I’m not the sort of guy who typically talks to himself — not in public anyway.
But I believe that there is power in positive affirmation, where our “inner parent” talks to our “inner child” in a mostly optimistic manner. While playing the game of Pickle Ball (a miniature version of tennis) with my neighbors, I will sometimes hear my opponents chide themselves over a poorly executed shot. “You dummy,” one of them often utters out loud. “That was terrible!”
I’ve often wondered, just who it is that’s doing the talking, and who exactly are they talking to? And even more importantly, I wonder what effect that sort of negative conversation has on us.
I remember the moment my doctor informed me that I had male breast cancer. But I don’t remember the words. It was all very slow-motion and surreal, and once the cancer word had been spoken, like the crash of the cymbal in a symphonic orchestra, my ears were unable to make out the rest of the conversation over the clamor and reverberation that had jolted my senses.
When it comes to cancer, communication is possibly the most important element in our fight to survive our disease. After all, we may choose chemotherapy or any one of the numerous approaches for eradicating cancer from our bodies, but if we don’t understand the basic principals involved, how can we even imagine a cure? Our health care professionals communicate the options to us, the various methods of combatting our disease and those procedures we choose are then communicated to our cells. But is that enough? What about that direct dialogue we share with our cancer—those thoughts and beliefs that all of us have, and that most certainly have some effect on how we feel?
One thing is clear: words have impact in our lives. But, so do thoughts.
Scientists are finding more and more proof of the remarkable way our emotions can affect our immune system.
The powerful link between emotional outlook and physical health is no secret. Martin Seligman, Ph.D., is one of the preeminent experts in the field of positive psychology. He recently had this to say on the subject.
"I didn't believe in it when I started out 40 years ago, but the data has grown year after year, and it's become a scientific certainty. Good feelings, scientists now know, have healing effects on the body, and researchers studying everything from the flu to HIV continue to find eye-opening evidence that a person's mindset can influence his or her immunity and the rate at which they heal from injuries and illness.”
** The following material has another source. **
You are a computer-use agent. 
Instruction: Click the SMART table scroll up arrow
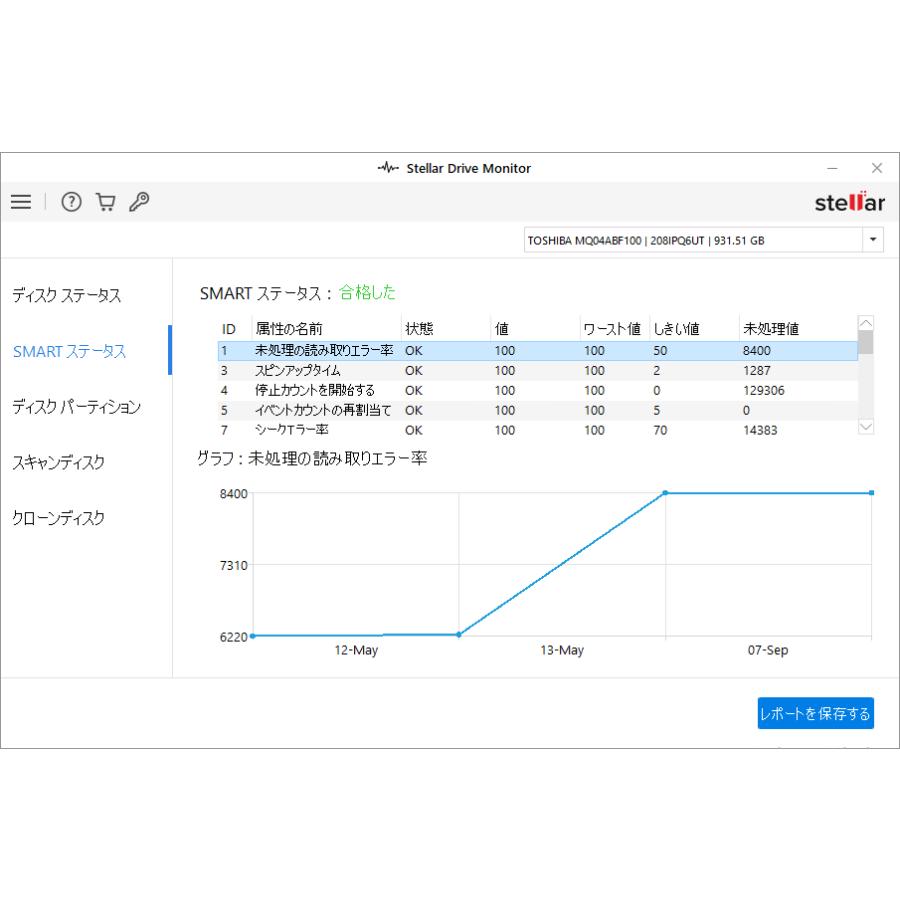point(866,323)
If we think of our inner dialogue as a channel between the mental and physical partitions of our health and healing, the idea of sending some good news toward our ailing body parts might not seem so far-fetched.
So, the act of telling our bodies to “get well” or demanding that our cancer cells “take a hike” may be a conversation worth having.
With spiritual practices like yoga and meditation becoming more popular, the notion of having a mantra is often seen as beneficial.
The word mantra can be broken down into two parts: “man,” which means mind, and “tra,” which means transport or vehicle. In other words, a mantra is an instrument of the mind—a powerful sound or vibration that you might use to enter a deep state of meditation.
A mantra, like your internal dialogue, is an intention which is based in thought that you repeat over and over again.
It may be worth a try, especially if negative thoughts about your pain or a fear of cancer recurring are difficult to drop. I know that for me, any positive action I can take with regard to my breast cancer is well worth the effort.
Communicating with my cancer is one more way of acknowledging and accepting that it exists, and in doing that I make myself available to believing that a cure is possible—or, if I dare think it, probable.
In the meantime, the conversation continues.